Japanese studio Unemori Architects has completed a house in the city of Takaoka that is raised 70 centimetres above the ground on concrete stilts to protect it from flooding and heavy snow.
The owners of the House in Takaoka – a couple with two young daughters – approached Tokyo-based Unemori Architects to design a home that responds to the region's harsh climate.
In winter, this area of the Toyama Prefecture typically experiences heavy snowfall, short daylight hours and high humidity.
The single-storey, 112-square-metre building is raised above the ground to reduce the risk of flooding from the nearby river, while also allowing for air circulation and protection from snow accumulation.
The house is built on a deep lot in an old district of Takaoka, flanked by a neighbouring property to the north and a warehouse to the south.

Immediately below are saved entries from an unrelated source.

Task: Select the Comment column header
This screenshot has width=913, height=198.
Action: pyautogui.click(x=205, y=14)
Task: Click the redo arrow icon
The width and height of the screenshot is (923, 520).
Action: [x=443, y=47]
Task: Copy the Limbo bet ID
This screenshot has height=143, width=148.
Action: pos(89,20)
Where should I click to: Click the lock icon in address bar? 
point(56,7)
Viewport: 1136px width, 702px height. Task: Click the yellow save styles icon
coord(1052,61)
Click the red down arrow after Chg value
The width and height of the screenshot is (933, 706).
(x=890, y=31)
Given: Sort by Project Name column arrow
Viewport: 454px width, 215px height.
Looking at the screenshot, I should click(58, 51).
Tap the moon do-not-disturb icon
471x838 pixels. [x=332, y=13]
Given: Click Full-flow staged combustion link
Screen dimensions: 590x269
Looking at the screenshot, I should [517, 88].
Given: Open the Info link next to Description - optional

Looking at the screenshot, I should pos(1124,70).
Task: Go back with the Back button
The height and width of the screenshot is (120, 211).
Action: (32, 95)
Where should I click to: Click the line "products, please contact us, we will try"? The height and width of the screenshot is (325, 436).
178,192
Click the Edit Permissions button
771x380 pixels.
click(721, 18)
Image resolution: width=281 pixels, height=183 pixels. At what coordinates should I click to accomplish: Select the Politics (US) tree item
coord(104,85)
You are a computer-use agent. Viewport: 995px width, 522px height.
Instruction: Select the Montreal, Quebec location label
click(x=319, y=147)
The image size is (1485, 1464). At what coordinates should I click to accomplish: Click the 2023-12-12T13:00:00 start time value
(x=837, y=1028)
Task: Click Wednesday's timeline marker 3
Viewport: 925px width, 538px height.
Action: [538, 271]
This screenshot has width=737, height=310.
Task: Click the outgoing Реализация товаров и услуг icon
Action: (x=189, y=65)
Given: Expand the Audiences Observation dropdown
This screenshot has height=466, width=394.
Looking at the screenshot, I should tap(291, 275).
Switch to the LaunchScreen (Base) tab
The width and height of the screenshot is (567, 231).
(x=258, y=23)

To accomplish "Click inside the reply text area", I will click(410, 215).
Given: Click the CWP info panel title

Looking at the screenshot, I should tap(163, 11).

Unemori Architects was tasked with creating a building that faces away from its neighbours while incorporating large windows that allow maximum daylight to enter.
The firm divided the building into three parts with varying floor and ceiling heights, which helps to differentiate between the internal rooms.
The tallest space contains the main open-plan living area. Clerestory windows above the kitchen and a large opening in the adjacent wall allow natural light to flood into this room and provide views of the sky.
The living room is lined on one side by a tiled area resembling a traditional engawa – a verandah-like space between inside and outside. The floor height is lowest at this point to enhance the connection with the adjacent sheltered courtyard.
The main bedroom is positioned on the opposite site of the courtyard and is reached via a corridor lined with utility spaces including the bathroom and laundry room.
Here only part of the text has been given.